(Data supplied begins)

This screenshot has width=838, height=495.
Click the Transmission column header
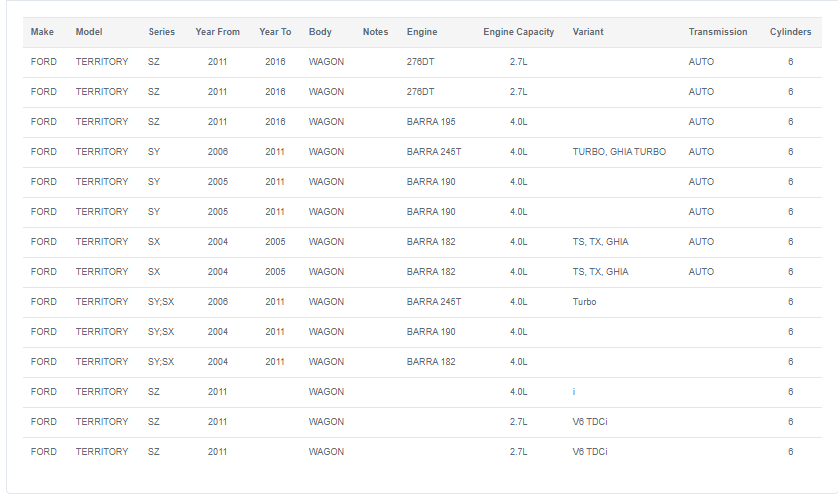(718, 32)
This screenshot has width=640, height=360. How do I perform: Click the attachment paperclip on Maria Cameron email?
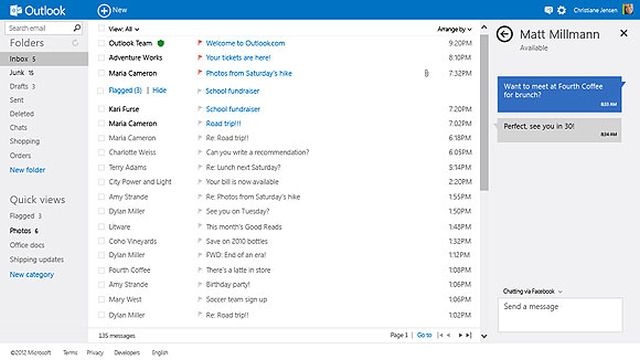point(426,73)
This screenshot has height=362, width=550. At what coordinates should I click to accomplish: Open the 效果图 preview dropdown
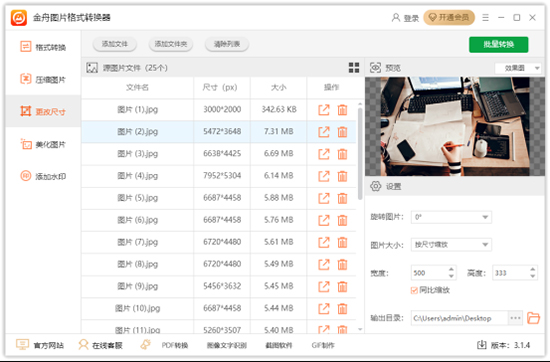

(Data supplied ends)

__Exercise objective__
The answer must be an exact copy of the lines from the one with "Click the Transmission column header" through the final line above, both ends included, and nothing else; pictures stay out.

__Response area__
Click the Transmission column header
(718, 32)
This screenshot has width=640, height=360. How do I perform: Click the attachment paperclip on Maria Cameron email?
point(426,73)
This screenshot has height=362, width=550. At what coordinates should I click to accomplish: Open the 效果图 preview dropdown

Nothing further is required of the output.